Seçimler gerçekten 18 Nisan 1999 tarihinde yapılacak mı? Ankara'da görev yapan gazetecilerin bugünlerde en sık karşılaştığı soru bu şekilde özetlenebilir.

Örneğin, yabancı diplomatlarla sohbet etiğinizde, söz dönüp dolaşıp, 18 Nisan tarihine geliyor.

Yabancı diplomatların meraklanmasından daha doğal bir şey yok.

Doğal olmayan, bu soruyu bizzat hükümet üyelerinin ağzından duymanız.

Sonuçta, seçimin yapılıp yapılmayacağı konusunda bakanlara ya da milletvekillerine mütalaa vermek durumunda kalan taraf gazeteciler oluyor.

* * *

Daha da ilginç bir durum var:

Ankara'da genel seçimin 18 Nisan tarihinde yapılacağına inanan, buna kesin gözle bakan hiç kimse yok gibi.

Seçimin yapılacağına, kararın altında imzası bulunup, bu yönde oy kullananlar dahi ihtimal vermiyor.
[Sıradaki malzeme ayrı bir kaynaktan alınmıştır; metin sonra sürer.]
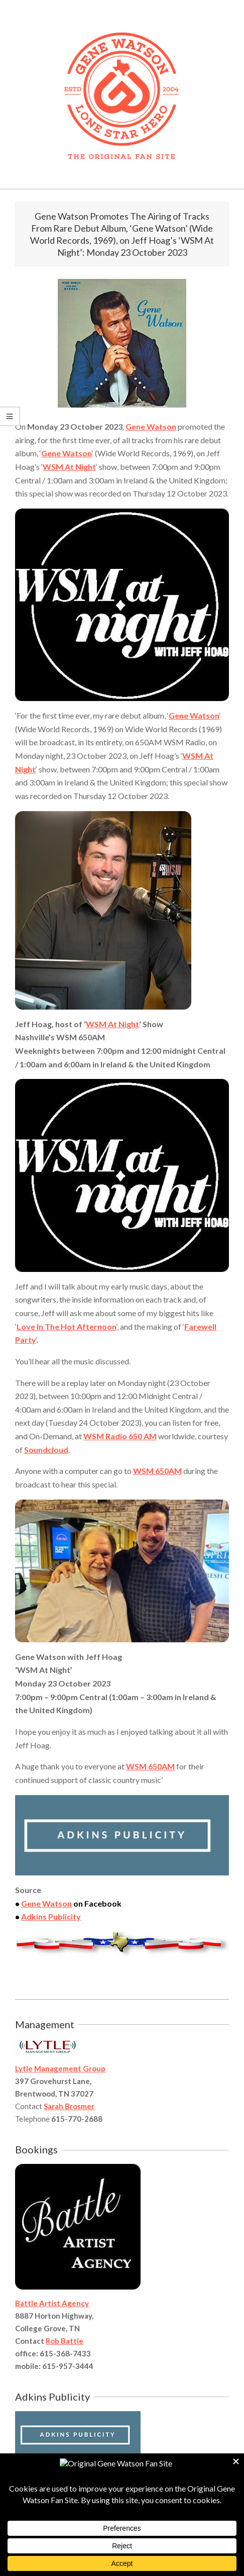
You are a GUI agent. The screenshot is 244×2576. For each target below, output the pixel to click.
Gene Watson (151, 426)
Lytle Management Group (60, 2068)
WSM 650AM (157, 1470)
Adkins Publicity (51, 1916)
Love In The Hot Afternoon (66, 1326)
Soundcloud (46, 1449)
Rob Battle (64, 2340)
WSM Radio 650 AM (120, 1436)
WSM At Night (69, 466)
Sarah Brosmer (69, 2106)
Ve herkes, sihirli bir elin dokunmasıyla seçimin ‘‘bir şekilde’’ erteleneceğini düşünüyor.

Benzer şekilde, 18 Nisan tarihinde yapıldığı takdirde, seçimin büyük riskler taşıdığına, katılacak partilerin çoğu açısından ‘‘Rus ruleti’’ne dönüşeceğine inananlar da sayıca az değil.
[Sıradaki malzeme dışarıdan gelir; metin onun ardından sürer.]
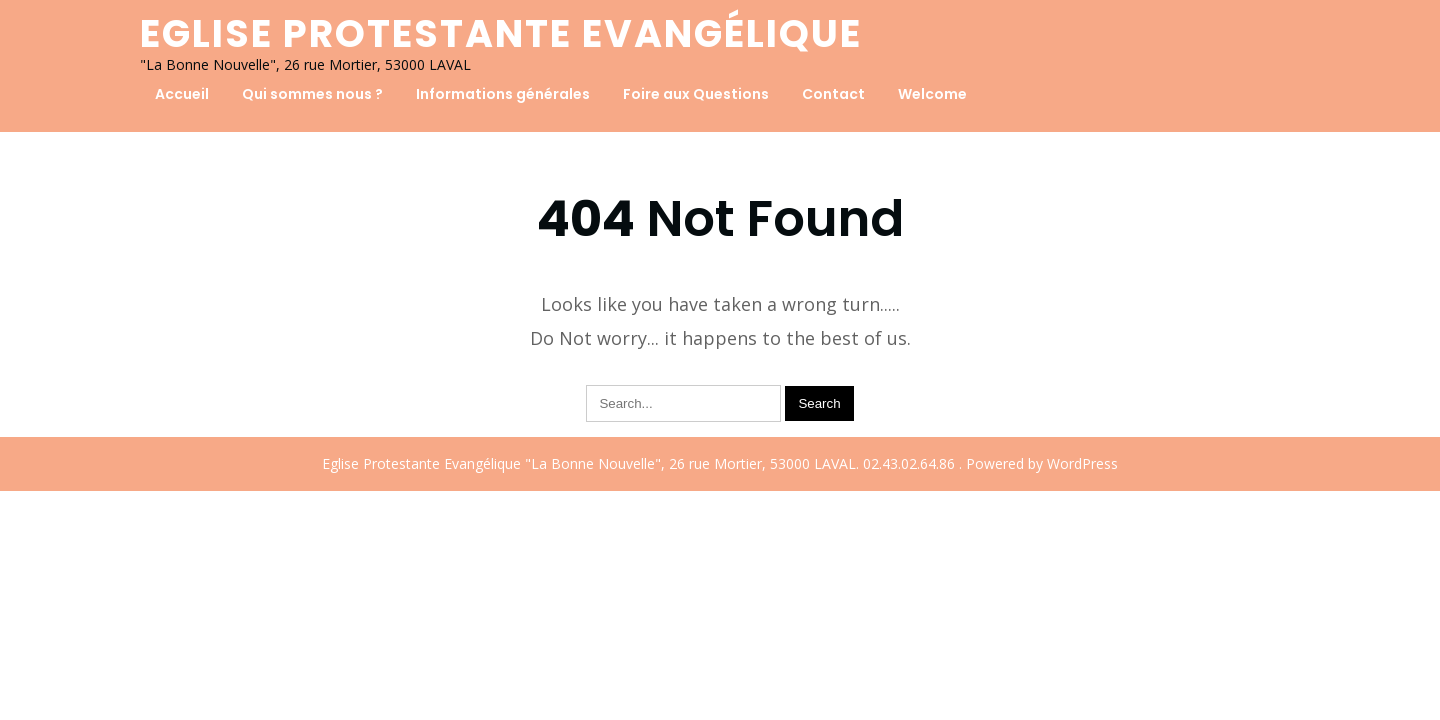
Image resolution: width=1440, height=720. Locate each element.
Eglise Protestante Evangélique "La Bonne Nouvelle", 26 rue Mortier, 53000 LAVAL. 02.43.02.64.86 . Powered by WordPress (720, 463)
Bugünkünden çok farklı bir sonuç alınmayacağı, sandıktan muhtemelen daha parçalı bir Meclis kompozisyonunun çıkacağı, Fazilet Partisi'nin birinci çıkma olasılığının düşük olmadığı tahmin edilebilir.

Nitekim, bu görüşleri daha geçenlerde kabinenin nüfuzlu bir bakanından dinledik.

* * *

Tam bu noktada, sivillerin her zamanki kolaycılığı karşınıza çıkıyor:

‘‘Nasıl olsa askerler devreye girer ve bu iş yatar...’’
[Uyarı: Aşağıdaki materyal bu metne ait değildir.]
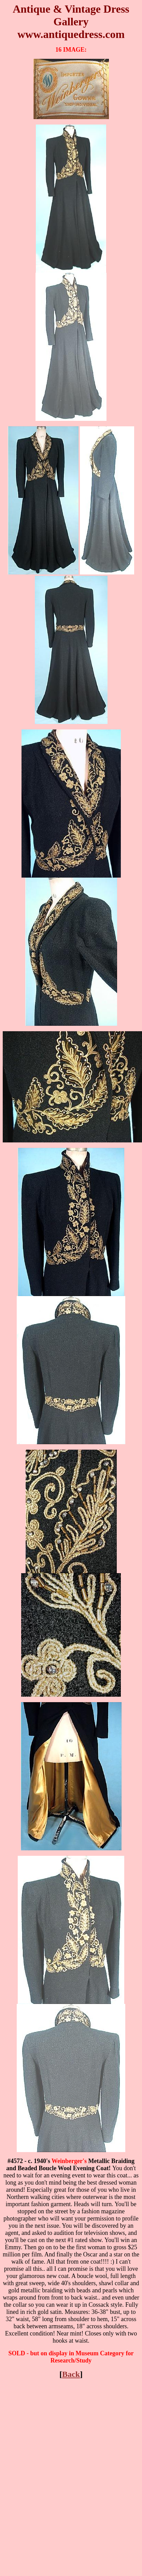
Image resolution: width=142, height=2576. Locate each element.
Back (71, 2374)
Birçok konuda olduğu gibi, bazı sivil kesimler seçimin ertelenmesi konusunda da umutlarını askerlere bağlamış gözüküyorlar.

Meselenin bir de pratiğe ilişkin boyutu var.

Erken seçime gidilmesi, Türkiye Büyük Millet Meclisi Genel Kurulu'nun 30 Temmuz 1998 tarihinde aldığı bir kararla kesinleşti.

Erken seçimden vazgeçilmesi, ancak TBMM'nin daha önceki kararını hükümsüz kılacağı ikinci bir kararıyla mümkün olabilecek.

Bu ise TBMM'nin zaten tartışmalı olan saygınlığını zedeleyip, gülünç gözükmeyecek mi?

Aynı şekilde, hükümetin erteleme eğilimine girmesi, muhalefetin eline ‘‘seçimden kaçıyorlar’’ şeklinde bir koz vermeyecek mi?

Bütün bu belirsizlik içinde söylenebilecek tek bir şey var herhalde:

Türkiye bir meçhule doğru yol alıyor ve galiba ne olacağını hiç kimse bilmiyor.